Но, повторюсь, самым страшным было не вот это чувство, что тебе материально тяжело. Материально тяжело было многим. А то, что мы строили свою жизнь практически с нуля. Знаете, сейчас я выхожу на улицу, все подходят и говорят: “Здравствуйте, Софа!” - и сегодня нет практически людей, которые не знают меня, а тогда практически не было людей, которых я знала...
Еще одна трагедия
Это случилось в 90-х годах прошлого века. Самое начало большой алии. Я знала, что мама тяжело больна. Дни ее жизни были практически сочтены. Я пыталась через Австрию въехать в Советский Союз, чтобы хотя бы в последние дни увидеть ее. Не получилось. Мама умерла за два дня до того, как я получила разрешение на выезд из СССР. Вместе с сестрой она была отказницей. Сестра - из-за своей кандидатской, а мама не хотела уезжать без нее. Мы с мужем до последнего боролись за то, чтобы вывезти ее оттуда. Поднять разделявший нас железный занавес нам помогали Хаим Чеслер, Шимон Перес (ז"ל) и еще много, много других людей, занимавшихся алией и диаспорой.
Я проводила голодную забастовку напротив Посольства СССР в Австрии. Но ничего не получалось. И вот, когда я уже вернулась из Австрии, то в аэропорту сказали: “Ты получила разрешение на въезд”. Еще через несколько часов позвонили из МИДа и сказали: Ты получила разрешение на въезд, а мама на выезд”. Но через два дня мамы не стало. Вот такая была трагическая история.
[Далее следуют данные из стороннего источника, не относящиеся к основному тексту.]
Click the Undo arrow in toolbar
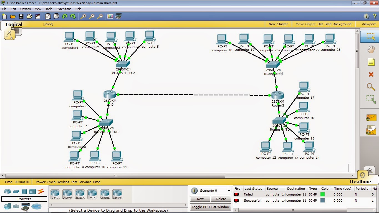The height and width of the screenshot is (213, 379). (x=65, y=17)
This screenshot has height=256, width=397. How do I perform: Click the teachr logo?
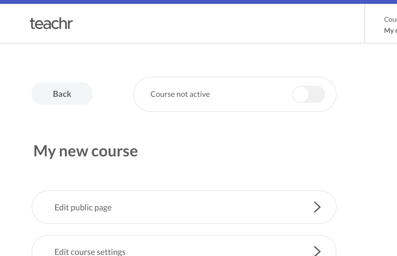[51, 24]
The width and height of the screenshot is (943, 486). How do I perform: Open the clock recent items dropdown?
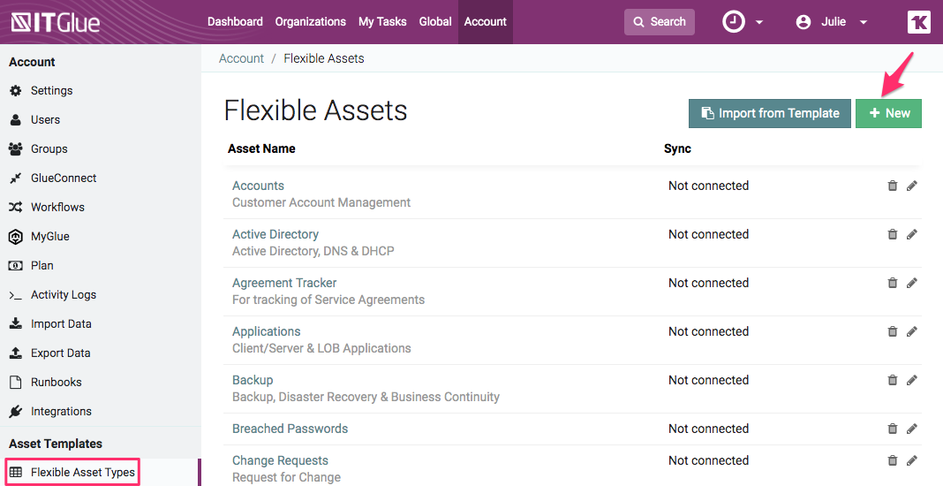(x=742, y=22)
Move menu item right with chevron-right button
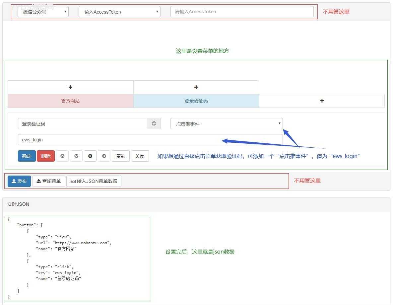Viewport: 393px width, 305px height. (x=104, y=156)
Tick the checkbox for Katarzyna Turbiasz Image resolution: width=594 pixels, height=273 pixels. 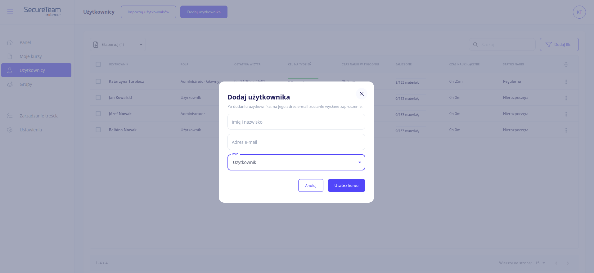pos(98,81)
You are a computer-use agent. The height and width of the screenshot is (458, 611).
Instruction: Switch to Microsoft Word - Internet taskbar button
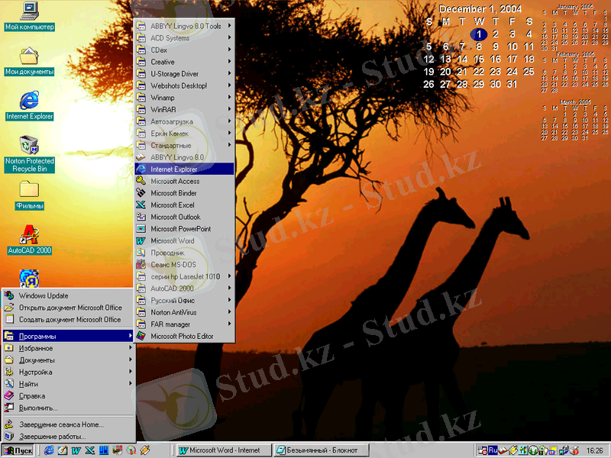[x=223, y=450]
Случайностей в жизни не бывает
Наверное, случайностей в жизни не бывает, каждый человек сам реализует заложенный в нем потенциал. Знаете, есть такая притча, легенда, о том, что каждому человеку дается две возможности, два жизненных пути. И если ты выберешь ту дорогу, по которой идешь сегодня, - значит так суждено. На моем перекрестке было несколько дорог. И я выбрала ту, которую выбрала. А вот почему я пошла по этому пути?..

Тогда не было такого количества русскоязычных СМИ, как сегодня. Не было радиостанции РЭКА, телевидения. И информация для репатриантов передавалась из уст в уста, или приходилось добывать ее самостоятельно. Мы были вынуждены быть активными. Чиновники во все времена были бюрократами. И всегда очень “любили” нашу алию. Например, в те годы строили много социального жилья, но если вы просили Ашдод, вам давали Ашкелон, если просили Ашкелон вам давали Хайфу. И нужно было постоянно доказывать правоту. Приходилось даже устраивать забастовки, после одной из них, которую мне пришлось возглавить, ашдодцы получили 60 квартир и люди, видимо, поверили в мое качество лидера. Потом пошла работать в больницу, потому что специализировалась на определенных дефектах речи. Начала помогать репатриантам в Гистадруте. Все было очень просто, мне сказали: “Приходи после работы, будешь помогать олим...” Потом выбрали членом городского муниципалитета, избрали на вторую каденцию. Ну, а потом первая каденция в Кнессете, вторая, министерская должность... Сказать, что я когда-то думала или мечтала о том, что займусь политикой, не могу. Скорее всего, хотела заняться наукой.
Работа и семья
Когда я пошла в политику, муж (ז"ל) одобрил мой поступок. Может, он не думал, что это будет настолько серьезно? Но я считаю, что если бы не было его плеча, то и я бы не состоялась как политик. Правда, когда начинала заниматься политикой, мы договорились, что дом и семья от этого страдать не будут. Поэтому вставать и тогда и сейчас приходиться в 6 утра и самостоятельно заниматься домашним хозяйством: гладить вещи или готовить обед...

Считаю, что не важно чем занимается женщина, семейные обязанности для нее - это главное. У нас в семье всегда так принято, один помогает другому. А я стараюсь, не вступать от этого правила и помогать тем кто, как и я,когда-то, начинает в Израиле новую жизнь. Ведь сегодня, мы все - одна большая семья репатриантов!